### WORK ITEM
Look below for the line with "The width and height of the screenshot is (660, 361).". Retype it and every line after it to the end, exactly, but leave out the pictures.

### PROVIDED ENTRIES
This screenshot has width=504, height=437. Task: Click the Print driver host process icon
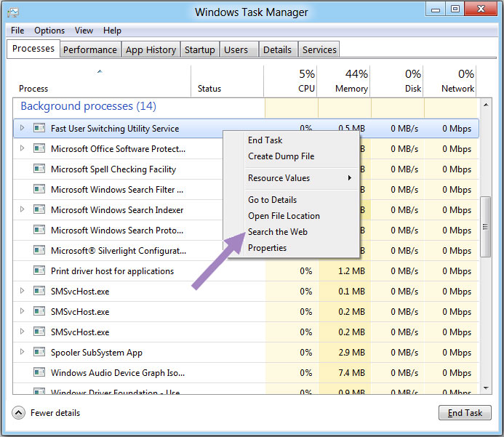(39, 271)
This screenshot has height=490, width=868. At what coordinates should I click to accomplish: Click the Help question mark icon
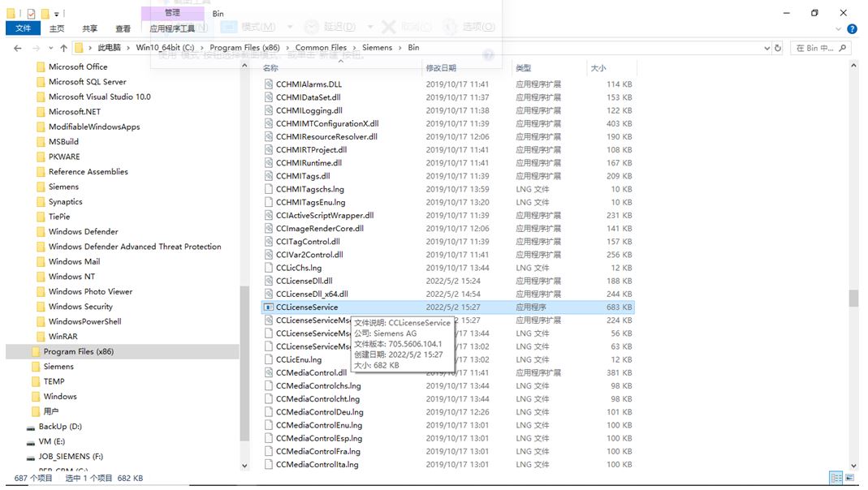[x=852, y=28]
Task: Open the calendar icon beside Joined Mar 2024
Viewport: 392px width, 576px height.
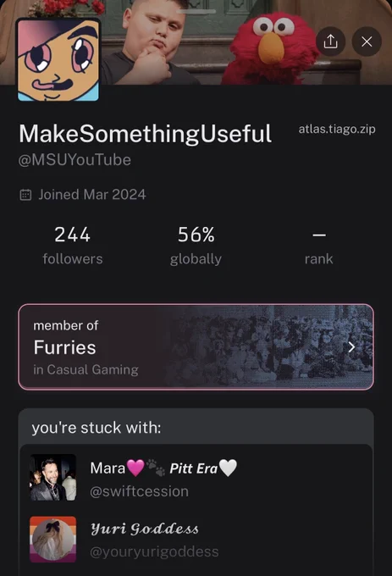Action: (25, 195)
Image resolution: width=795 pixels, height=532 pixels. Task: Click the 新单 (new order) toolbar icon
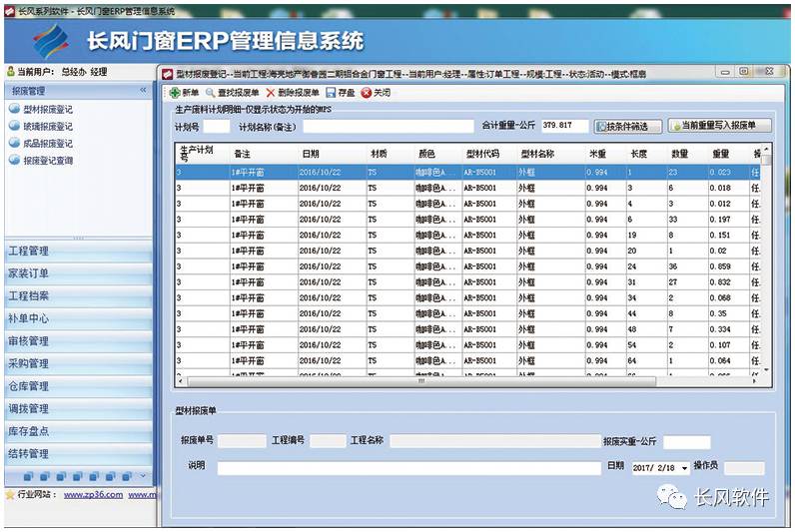coord(176,93)
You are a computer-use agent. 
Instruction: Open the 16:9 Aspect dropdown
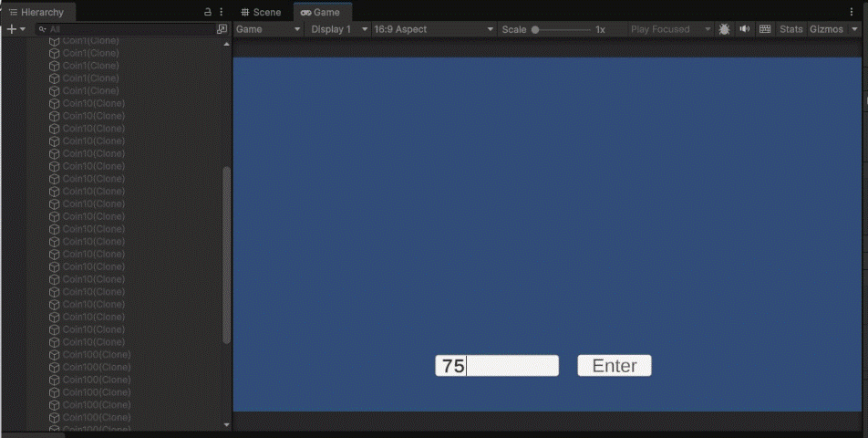434,29
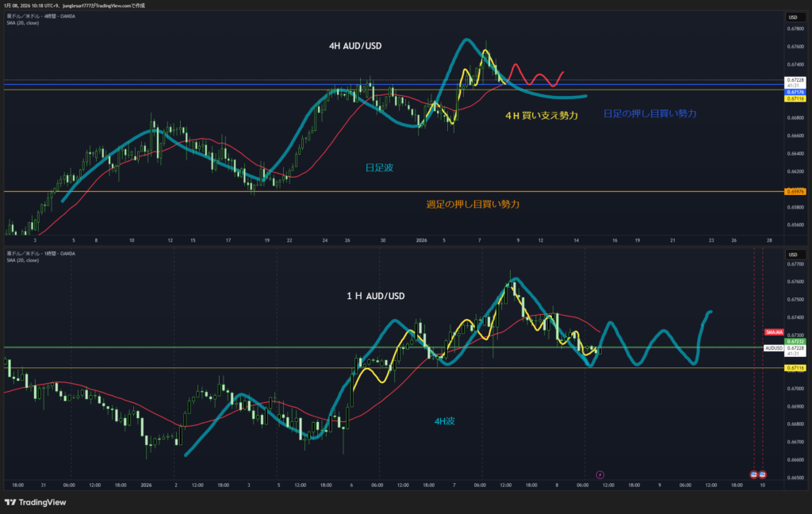Click the leftmost US flag economic event icon
The width and height of the screenshot is (812, 514).
coord(753,474)
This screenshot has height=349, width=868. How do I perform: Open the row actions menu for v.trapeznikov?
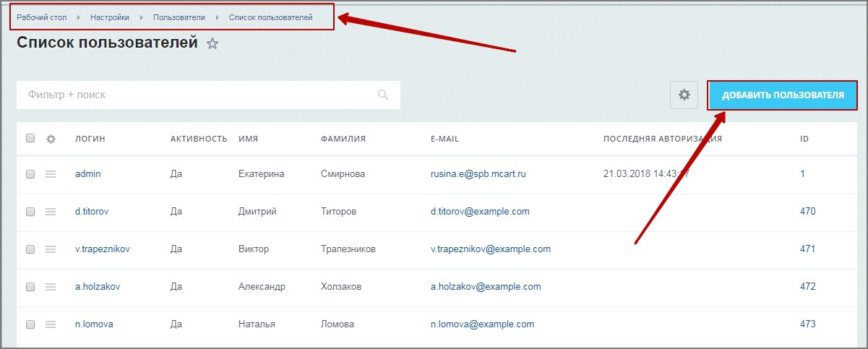click(51, 249)
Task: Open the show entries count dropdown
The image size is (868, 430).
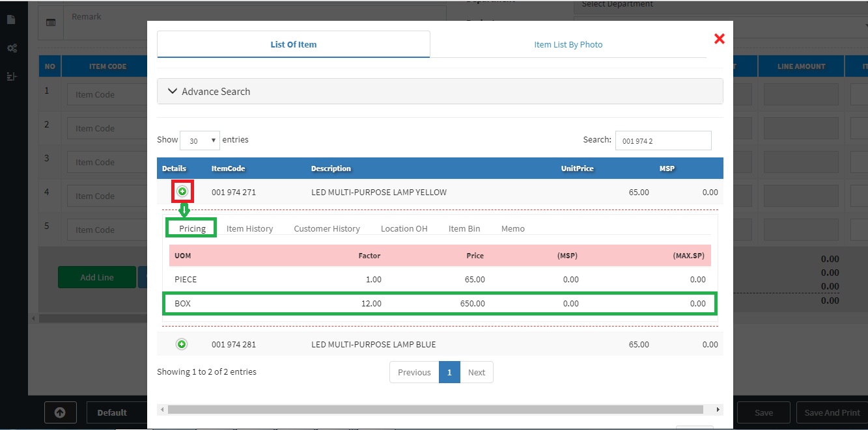Action: 200,141
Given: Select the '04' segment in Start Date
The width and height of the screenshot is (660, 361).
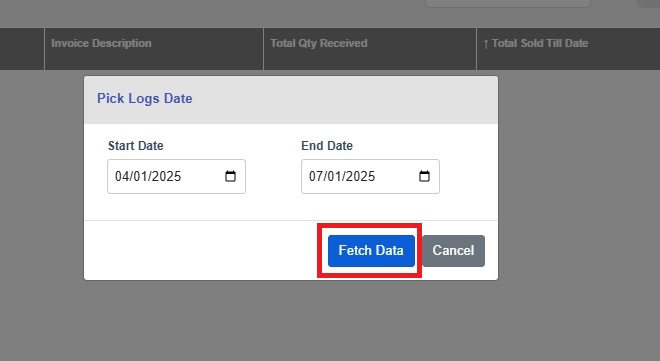Looking at the screenshot, I should point(122,176).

### OUTPUT FOR THIS TASK
The width and height of the screenshot is (660, 361).
Looking at the screenshot, I should point(122,176).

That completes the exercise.